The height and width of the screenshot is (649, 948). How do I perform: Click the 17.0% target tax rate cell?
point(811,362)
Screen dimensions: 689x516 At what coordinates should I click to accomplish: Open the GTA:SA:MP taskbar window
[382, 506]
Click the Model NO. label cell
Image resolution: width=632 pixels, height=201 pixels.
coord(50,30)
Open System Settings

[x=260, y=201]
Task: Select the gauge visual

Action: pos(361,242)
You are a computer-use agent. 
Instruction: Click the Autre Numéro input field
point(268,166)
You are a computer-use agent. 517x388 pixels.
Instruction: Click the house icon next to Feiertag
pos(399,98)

########################################

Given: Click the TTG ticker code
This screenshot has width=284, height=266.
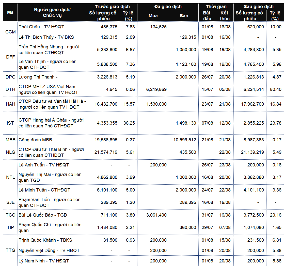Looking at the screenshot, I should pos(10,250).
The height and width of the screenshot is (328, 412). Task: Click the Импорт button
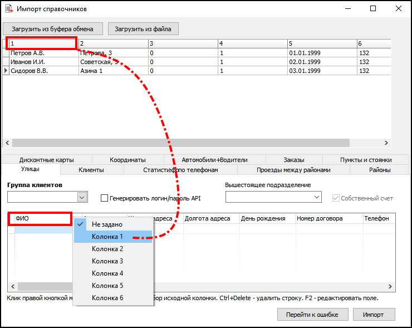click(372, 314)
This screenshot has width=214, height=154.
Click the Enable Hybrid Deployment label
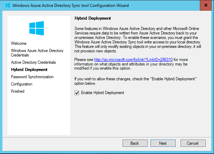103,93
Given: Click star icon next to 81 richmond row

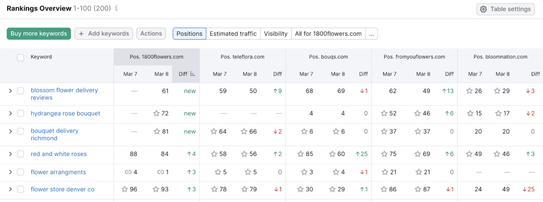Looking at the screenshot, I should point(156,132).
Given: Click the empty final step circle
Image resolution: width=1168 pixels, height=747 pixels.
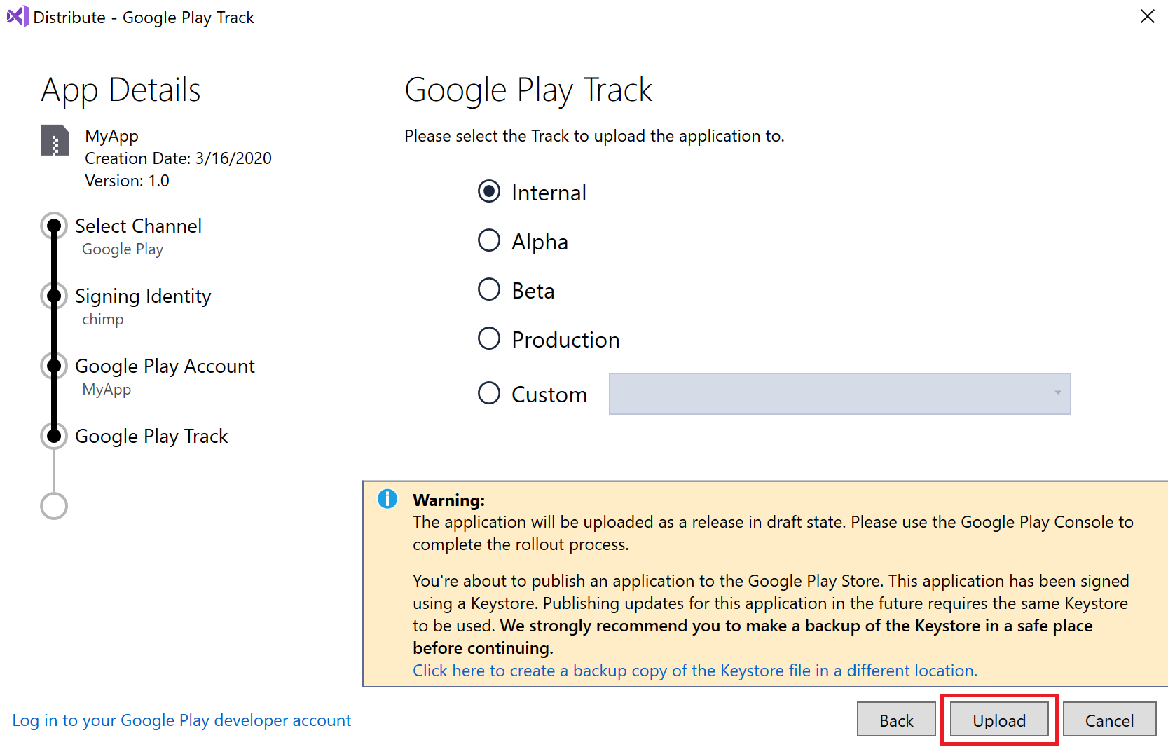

########################################

[YOUR TASK]
Of all the lines above, count the ones that include the string "agent" and give the number alone.

[SOLUTION TO THIS TASK]
2